Task goal: Count the lines in the records below that contain the string "height", matching case exactly. Give only the number.

[start of Input data]

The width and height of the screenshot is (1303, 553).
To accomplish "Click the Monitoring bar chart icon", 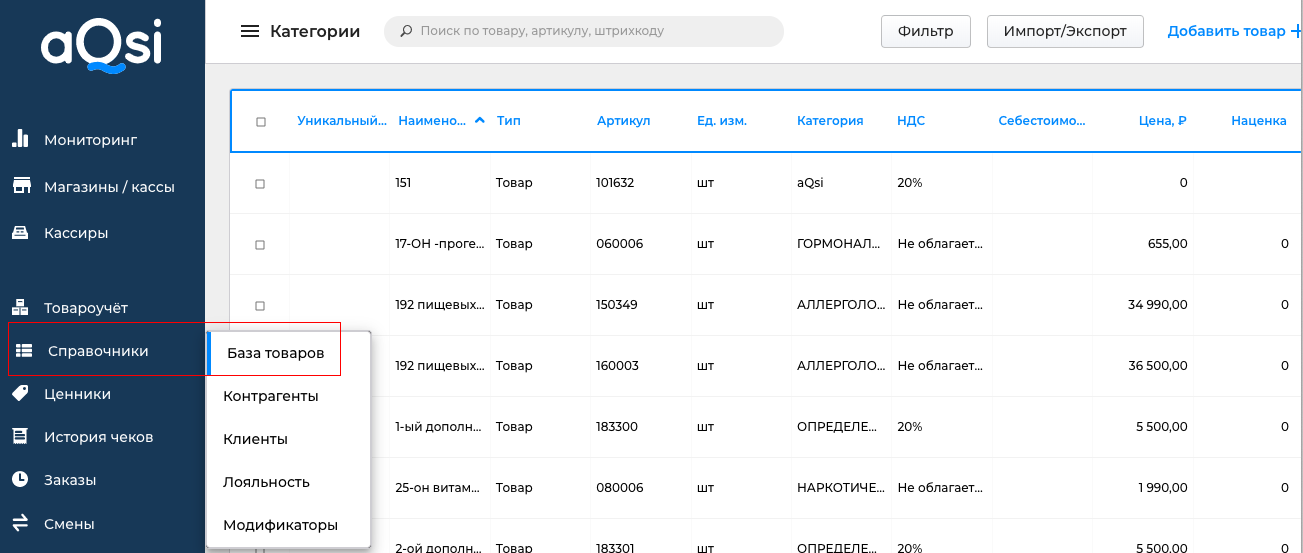I will click(19, 140).
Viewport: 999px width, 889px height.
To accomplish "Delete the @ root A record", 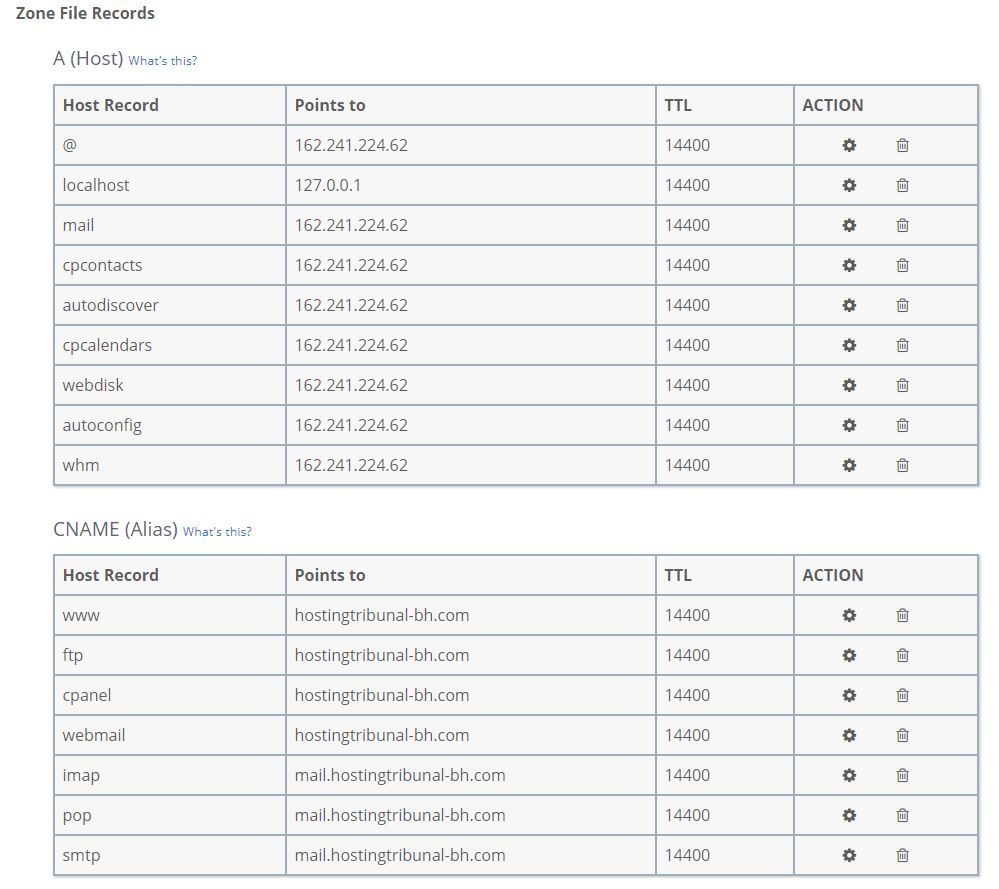I will coord(902,145).
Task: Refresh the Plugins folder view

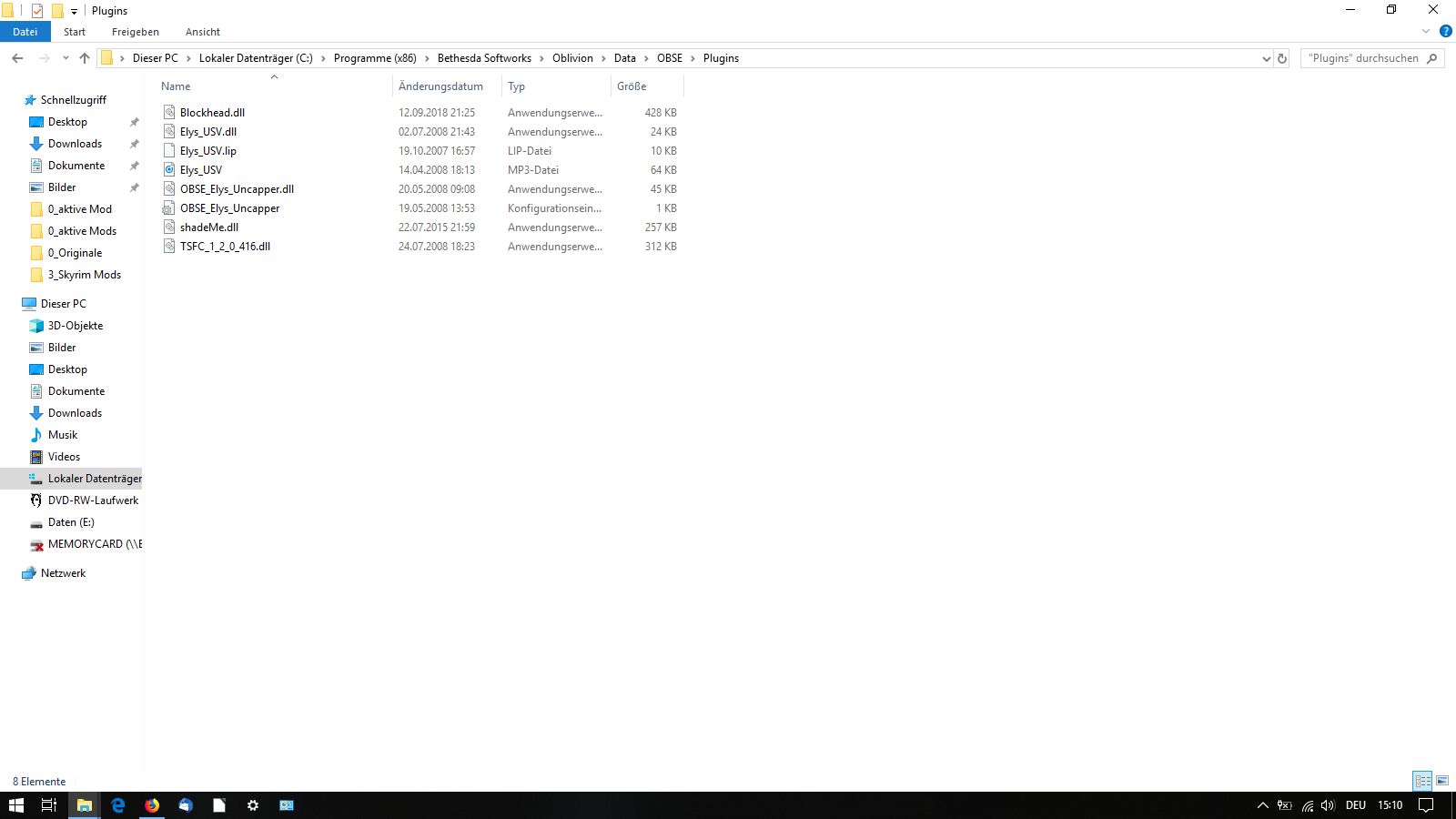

[end of Input data]

Finished exercise: 2